### Esercizio scritto 1:
Riassumi in due frasi il testo sul bene comune.
### Esercizio scritto 2:
Scrivi il seguito del testo sul bene comune, cominciando dopo la sua ultima frase.

---------- Fonte

Carità > Giustizia. Essere “buono” con qualcuno è più che essere semplicemente “giusto”. Questo paragrafo anticipa la differenza tra giustizia commutativa e giustizia distributiva, che sarà poi trattata più avanti.
Il criterio del bene comune. La politica è un’altra forma di carità.
7. Dal principio della carità nella verità nasce un altro importante criterio operativo, quello del bene comune. Il bene comune non è semplicemente la somma dei beni individuali, ma esiste come bene legato al vivere sociale, alla comunità formata dagli individui e dai corpi intermedi come le famiglie e le associazioni. D’altra parte il bene comune non è semplicemente fine a sé stesso, ma è orientato proprio al bene delle persone che formano la comunità sociale; però le persone possono realizzare efficacemente il proprio bene soltanto nella comunità sociale e attraverso il bene comune.
L’impegno per il bene comune richiede tutto quell’insieme di istituzioni giuridiche, civili, politiche e culturali che rendono una società ordinata, che ne fanno una pòlis, una città. In questo modo il cristiano ha di fronte a sé due forme di carità, quella praticata direttamente al prossimo e quella praticata tramite la partecipazione alla gestione della pòlis. Il cristiano è tenuto ad esercitare entrambe queste forme, nel modo della sua vocazione e nelle sue possibilità, in modo da far assomigliare il più possibile la città dell’uomo alla città di Dio.

--------------------
---------- Voci fornite

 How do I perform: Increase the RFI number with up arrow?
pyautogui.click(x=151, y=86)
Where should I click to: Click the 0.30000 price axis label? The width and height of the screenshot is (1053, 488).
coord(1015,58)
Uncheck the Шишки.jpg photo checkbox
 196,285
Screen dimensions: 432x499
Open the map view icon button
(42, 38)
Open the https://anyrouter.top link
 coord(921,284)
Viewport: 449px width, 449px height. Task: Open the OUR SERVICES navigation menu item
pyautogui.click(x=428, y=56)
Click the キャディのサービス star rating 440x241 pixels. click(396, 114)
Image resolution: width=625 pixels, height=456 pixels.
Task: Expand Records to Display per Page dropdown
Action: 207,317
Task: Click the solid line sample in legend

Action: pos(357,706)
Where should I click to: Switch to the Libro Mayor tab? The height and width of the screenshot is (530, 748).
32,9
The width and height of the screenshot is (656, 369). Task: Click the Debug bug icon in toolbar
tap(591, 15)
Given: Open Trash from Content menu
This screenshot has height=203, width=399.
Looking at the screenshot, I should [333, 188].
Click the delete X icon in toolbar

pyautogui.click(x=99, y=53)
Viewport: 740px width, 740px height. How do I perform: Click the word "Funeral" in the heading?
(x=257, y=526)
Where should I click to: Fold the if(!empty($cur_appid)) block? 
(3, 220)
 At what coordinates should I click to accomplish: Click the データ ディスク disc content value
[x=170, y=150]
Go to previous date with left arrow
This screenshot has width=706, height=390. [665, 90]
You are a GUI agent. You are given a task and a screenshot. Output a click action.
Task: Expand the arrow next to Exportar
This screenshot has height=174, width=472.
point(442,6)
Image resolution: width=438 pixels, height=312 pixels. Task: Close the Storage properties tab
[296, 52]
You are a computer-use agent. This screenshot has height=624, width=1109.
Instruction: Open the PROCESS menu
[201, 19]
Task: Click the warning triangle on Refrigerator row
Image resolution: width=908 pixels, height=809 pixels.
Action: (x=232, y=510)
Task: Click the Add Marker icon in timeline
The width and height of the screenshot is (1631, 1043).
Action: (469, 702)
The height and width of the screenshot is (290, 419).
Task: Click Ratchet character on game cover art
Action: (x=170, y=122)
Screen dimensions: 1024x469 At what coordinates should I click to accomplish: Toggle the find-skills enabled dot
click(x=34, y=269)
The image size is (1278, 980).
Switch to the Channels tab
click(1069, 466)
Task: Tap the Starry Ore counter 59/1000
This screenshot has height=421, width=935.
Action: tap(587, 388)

--------------------

### Risposta corretta 1:
Il bene comune, che nasce dal principio della carità nella verità, non è la semplice somma dei beni individuali ma un bene legato al vivere sociale, orientato al bene delle persone, che possono realizzare il proprio bene soltanto nella comunità. Il cristiano ha quindi davanti a sé due forme di carità, quella praticata direttamente al prossimo e quella praticata partecipando alla gestione della pòlis, e deve esercitarle entrambe secondo la sua vocazione e le sue possibilità.

### Risposta corretta 2:
Questo paragrafo esprime in sintesi la concezione della società nella dottrina della Chiesa, una concezione che ripudia i due opposti estremismi dell’individualismo e del collettivismo. Notiamo anzitutto che le parole “individuo” e “persona” non sono semplicemente sinonimi, perché “individuo” sottintende l’idea di un singolo puro, una monade, mentre “persona” indica un ente che non è a sé stante ma è legato agli altri enti da una fitta trama di relazioni (questo significato della parola “persona” deriva proprio dalle riflessioni della Chiesa sulle Persone della Trinità).
Per l’individualismo gli uomini vanno considerati innanzitutto come singoli individui, le relazioni che sorgono tra loro sono un qualcosa di accidentale e secondario che può essere rescisso in qualunque momento, e la società non esiste se non come mera somma degli individui (famosa la frase lapidaria di Margaret Thatcher “non esiste la società, ci sono solo gli individui”). All’opposto per il collettivismo, che deriva non solo dal marxismo ma anche e forse fondamentalmente dalla filosofia di Hegel, è l’individuo ad essere una semplice appendice della collettività, la quale è l’unico vero soggetto agente della storia. Come spesso succede gli estremi si toccano, perché in entrambi i casi la vita umana perde molto del suo valore e può essere facilmente sacrificata, o per l’egoismo degli individui forti che sottomettono i deboli o sull’altare dello Stato totalitario. La Chiesa invece difende il valore della persona, un singolo intrinsecamente legato ad altri singoli, e difende le relazioni tra le persone che costituiscono i corpi intermedi, in primis la famiglia.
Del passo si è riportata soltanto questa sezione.